Backrooms Review: As Mundane as the Rooms Themselves
Backrooms has everything it needs to be great — except a story worth following.
What was once a blurry image of an empty office room posted onto 4chan has now become a feature film released in Hollywood’s biggest season, summertime. Backrooms is a viral creepypasta-turned-film that is directed by Kane Parsons. In his directorial debut, the 20-year-old sought out to deliver liminal horror in an artistic way where only a film under A24 can.
The film immediately sets its tone with its found footage opening where we get to see the vast empty spaces while trying to map out exactly what’s going on. Here is where we begin to hear, and see, the dread that awaits our main character, Clark. Clark is a furniture store owner that is entirely down on his luck. So much so that he regularly sees Dr. Mary Kline to work through his struggles and help him find a way out of his self-made prison. As she is coaching him through these problems she points out repeating patterns in Clark, which sends him into a rage-induced hunt to prove a point – and his furniture store presents just that.
Late one night, after the power in his store trips, Clark discovers a wall in the basement that transports him to another room – leading him to an extension of the store he did not know existed. He soon finds out that this extension is endless – with rooms upon rooms to traverse. And of course, this wouldn’t be a movie if he did not explore.
The more he explores, the more peculiar things get.
Visuals and Story: A Beautiful Mess
There is no denying that Parsons has a talent for being behind the camera. Simply put, this film is stunning. Part of this is because almost everything is practical. For this film, a 30,000-square-foot practical set of the backrooms was made, leaving space for realism to come alive on set. The found footage aspect of this film, along with the vast yellow rooms, really give this sense of dread that’s covered in mundane.
What is mundane in this film is unfortunately its story. Told from the perspective of two characters, the film tries to give us a character-focused narrative but pulls back to give more room for the backrooms. The biggest issue in the film is having two different points of view for each character, telling us two separate stories at once. For the first half, we followed Clark as we witness his descent into the backrooms while we follow Mary in the second half.
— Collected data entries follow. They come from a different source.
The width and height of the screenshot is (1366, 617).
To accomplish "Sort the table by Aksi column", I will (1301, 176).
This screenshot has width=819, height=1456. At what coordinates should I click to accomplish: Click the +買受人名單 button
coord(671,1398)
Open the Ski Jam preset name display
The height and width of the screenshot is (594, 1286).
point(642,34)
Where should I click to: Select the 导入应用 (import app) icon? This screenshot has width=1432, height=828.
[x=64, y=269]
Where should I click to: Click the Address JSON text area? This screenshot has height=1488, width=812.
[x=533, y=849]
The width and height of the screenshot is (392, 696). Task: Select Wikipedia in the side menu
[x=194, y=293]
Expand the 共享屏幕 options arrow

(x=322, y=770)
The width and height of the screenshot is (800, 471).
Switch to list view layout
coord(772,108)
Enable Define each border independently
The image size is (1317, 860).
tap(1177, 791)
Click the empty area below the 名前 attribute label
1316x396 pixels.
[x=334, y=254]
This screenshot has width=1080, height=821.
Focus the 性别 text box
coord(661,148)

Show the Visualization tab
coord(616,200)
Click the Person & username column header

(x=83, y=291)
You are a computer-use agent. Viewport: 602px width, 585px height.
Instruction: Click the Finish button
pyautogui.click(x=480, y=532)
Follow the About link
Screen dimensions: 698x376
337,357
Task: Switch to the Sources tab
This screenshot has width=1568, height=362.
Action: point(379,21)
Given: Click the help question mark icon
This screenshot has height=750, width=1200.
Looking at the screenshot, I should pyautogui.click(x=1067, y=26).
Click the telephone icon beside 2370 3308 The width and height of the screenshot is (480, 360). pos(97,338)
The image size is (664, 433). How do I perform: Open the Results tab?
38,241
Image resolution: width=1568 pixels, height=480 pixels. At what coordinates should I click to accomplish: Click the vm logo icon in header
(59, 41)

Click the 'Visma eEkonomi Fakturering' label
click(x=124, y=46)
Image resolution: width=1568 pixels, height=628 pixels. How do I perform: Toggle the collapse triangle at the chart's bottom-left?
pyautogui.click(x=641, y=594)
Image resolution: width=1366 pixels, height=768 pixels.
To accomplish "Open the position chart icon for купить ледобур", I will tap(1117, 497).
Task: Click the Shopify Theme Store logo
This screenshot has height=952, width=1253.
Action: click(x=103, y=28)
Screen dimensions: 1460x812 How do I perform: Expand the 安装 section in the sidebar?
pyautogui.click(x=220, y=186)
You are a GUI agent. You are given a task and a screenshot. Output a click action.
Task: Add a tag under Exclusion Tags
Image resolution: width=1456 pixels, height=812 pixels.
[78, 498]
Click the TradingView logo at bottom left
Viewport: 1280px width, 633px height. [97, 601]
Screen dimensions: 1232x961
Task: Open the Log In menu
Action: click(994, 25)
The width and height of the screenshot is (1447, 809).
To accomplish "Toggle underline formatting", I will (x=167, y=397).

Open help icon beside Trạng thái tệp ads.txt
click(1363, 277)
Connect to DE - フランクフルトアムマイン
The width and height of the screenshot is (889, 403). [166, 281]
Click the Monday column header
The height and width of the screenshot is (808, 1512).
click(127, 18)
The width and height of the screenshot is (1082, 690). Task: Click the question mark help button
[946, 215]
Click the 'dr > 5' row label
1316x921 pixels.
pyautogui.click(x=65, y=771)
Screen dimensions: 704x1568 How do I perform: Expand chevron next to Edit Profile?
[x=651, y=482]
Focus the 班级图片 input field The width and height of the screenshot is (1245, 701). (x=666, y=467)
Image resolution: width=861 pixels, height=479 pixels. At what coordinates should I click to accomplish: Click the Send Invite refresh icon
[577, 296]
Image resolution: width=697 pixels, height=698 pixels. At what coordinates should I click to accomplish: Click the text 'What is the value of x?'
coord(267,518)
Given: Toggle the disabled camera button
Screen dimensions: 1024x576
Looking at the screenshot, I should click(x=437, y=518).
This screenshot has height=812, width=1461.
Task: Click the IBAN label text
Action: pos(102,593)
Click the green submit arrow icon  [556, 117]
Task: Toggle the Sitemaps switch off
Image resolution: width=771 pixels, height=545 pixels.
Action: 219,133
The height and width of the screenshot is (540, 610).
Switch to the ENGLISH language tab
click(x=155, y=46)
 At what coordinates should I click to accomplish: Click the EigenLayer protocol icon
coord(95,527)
The script begins to unravel once the two characters’ storylines are woven into each other’s perspective. What starts as two cleanly divided narratives loses its footing the moment the film attempts to merge them. Clark’s descent and Mary’s parallel journey, though compelling on their own, become muddled when filtered through the other’s lens. The audience is left disoriented — not in the atmospheric, intentional way the backrooms demand, but in a way that feels like a structural misstep.
The interweaving creates more confusion than tension, ultimately undermining the emotional investment the first half worked so hard to build. Some might say the entire point of the Backrooms is to confuse you but leave the confusion to the backrooms, not the characters.
Audio: What You Hear Is What You Fear.
It is easy to argue that the most important part of a horror film is the audio. I think it is more important in a film like Backrooms in particular due to the liminal space the film is working with. The audio in this film is masterful – from small sounds to transitions serving the visuals in the best way possible. The backrooms, by nature, are defined by silence broken only by the oppressive buzz of fluorescent lighting and the soft, unsettling muffle of carpet underfoot.
The sound design here captures that unease with the utmost precision. There is never a moment where the audio feels out of place — instead, it functions as an element of horror. Each muddled footstep stomping against the carpet as our characters traverse the never-ending halls creates a sense that something out of frame is coming to ruin the fun. Where the narrative stumbles, the sound design never does — and in a film built on emptiness, that distinction matters more than it would anywhere else. The feeling that something is following you stays with you the entire time in the backrooms, whether it is subtle or in your face!
Is it worth it?
Unfortunately, this movie might be for hardcore fans only. There are shining moments with Clark that may get you fully invested in what is going on, but that is undone once Mary takes over. There is just not enough for her character to feel relevant to the story. She simply serves as the character used to lore-dump onto you. Parsons clearly has a bright future, especially at his young age – but his career might only worth following once we see what he can do without a vast crew of producers inputting their creative ideology into his work.
Backrooms is now playing in theaters worldwide.